Introduction

The desire to lose weight is widespread in affluent western countries and efforts to achieve a neutral or negative energy balance are appropriate both for overweight/obese adults who are trying to lose weight and those of normal weight who wish to avoid weight gain [1, 2]. Alongside services offered by healthcare providers that are typically directed towards more severely overweight groups, a wide array of commercial weight loss programmes is available [3]. People seeking assistance with weight control can choose from programmes using a variety of formats including books, DVDs, Internet sites and weight loss clubs, and offering a range of tools, services and types of support. This makes it possible for consumers to match their preferred approach to weight control to the service of a particular provider.
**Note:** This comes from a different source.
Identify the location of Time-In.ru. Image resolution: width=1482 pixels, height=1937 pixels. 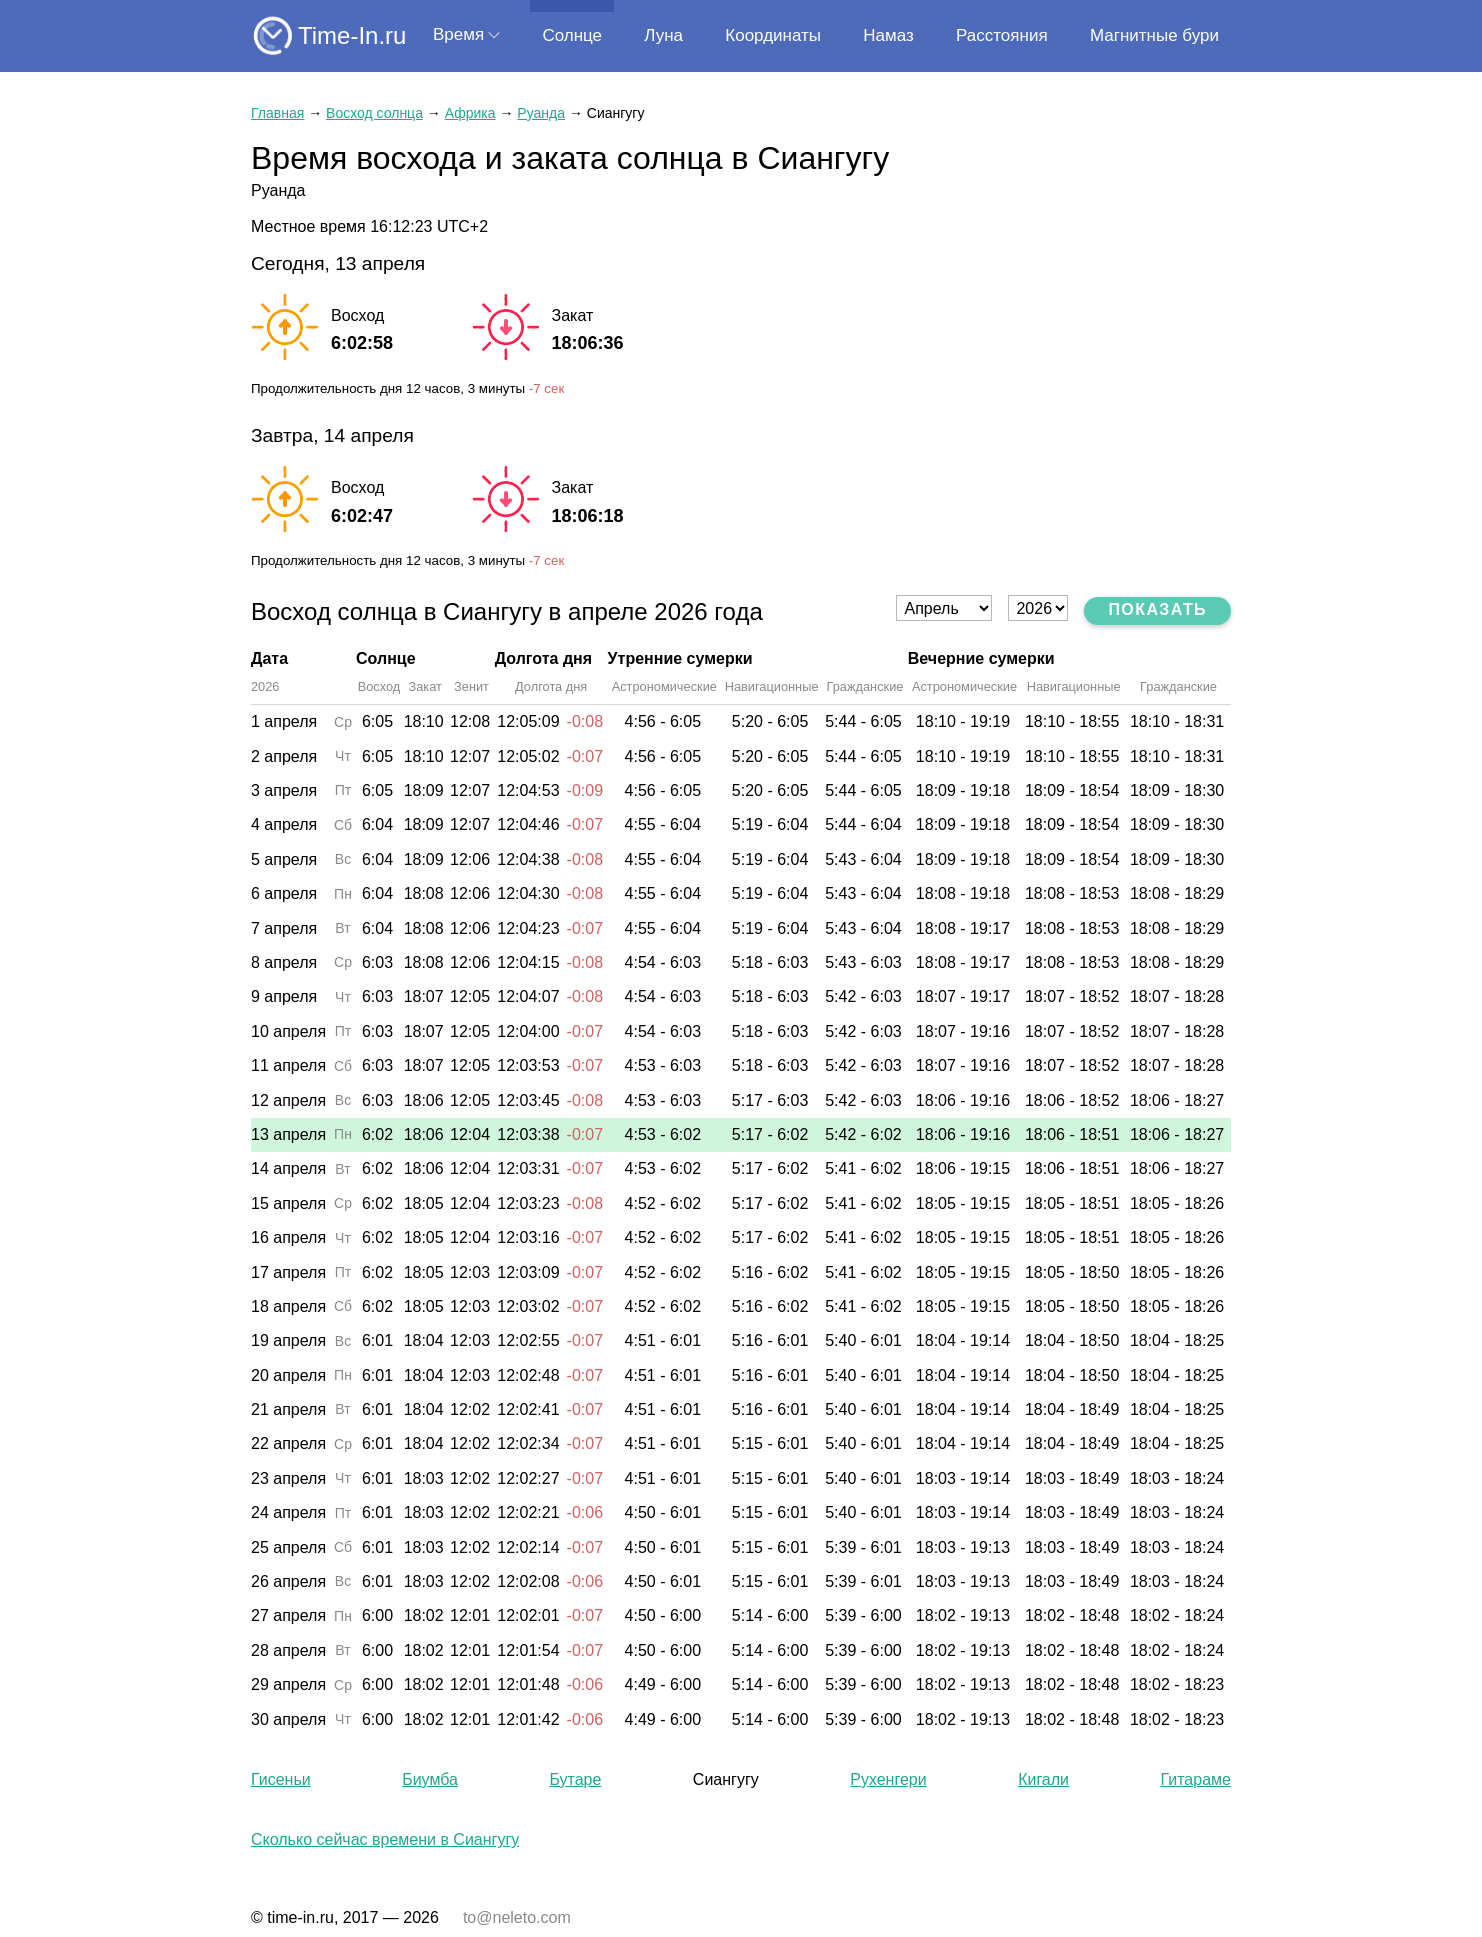
(352, 35).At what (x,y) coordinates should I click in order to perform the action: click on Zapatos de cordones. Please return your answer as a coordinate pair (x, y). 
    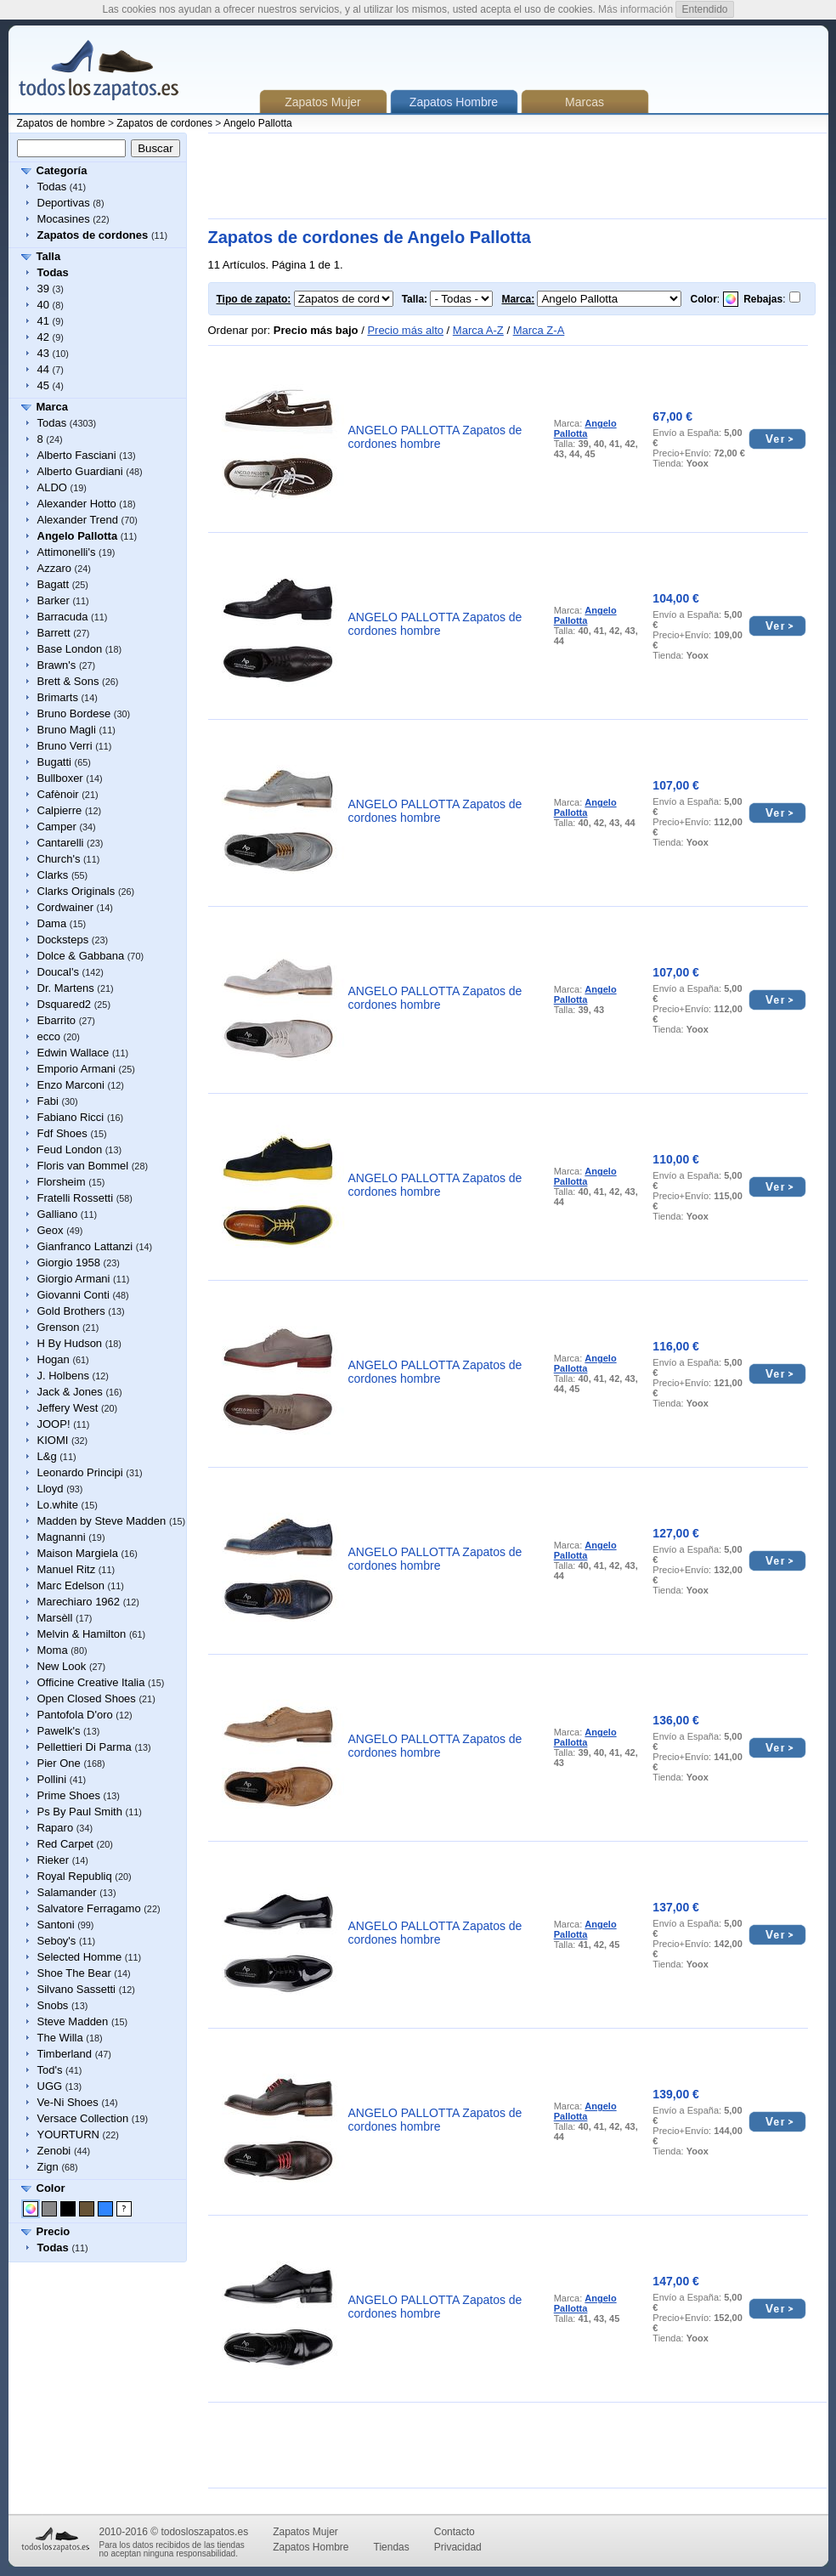
    Looking at the image, I should click on (164, 123).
Research into the mechanisms of operation and effectiveness of these commercial programmes has been sporadic and limited, with many popular approaches used by large numbers of customers worldwide having had little scientific evaluation. However, where research has been carried out, the results have been broadly positive, indicating that commercial programmes can be successful in assisting with weight control [46] while meeting users' nutritional needs [7, 8].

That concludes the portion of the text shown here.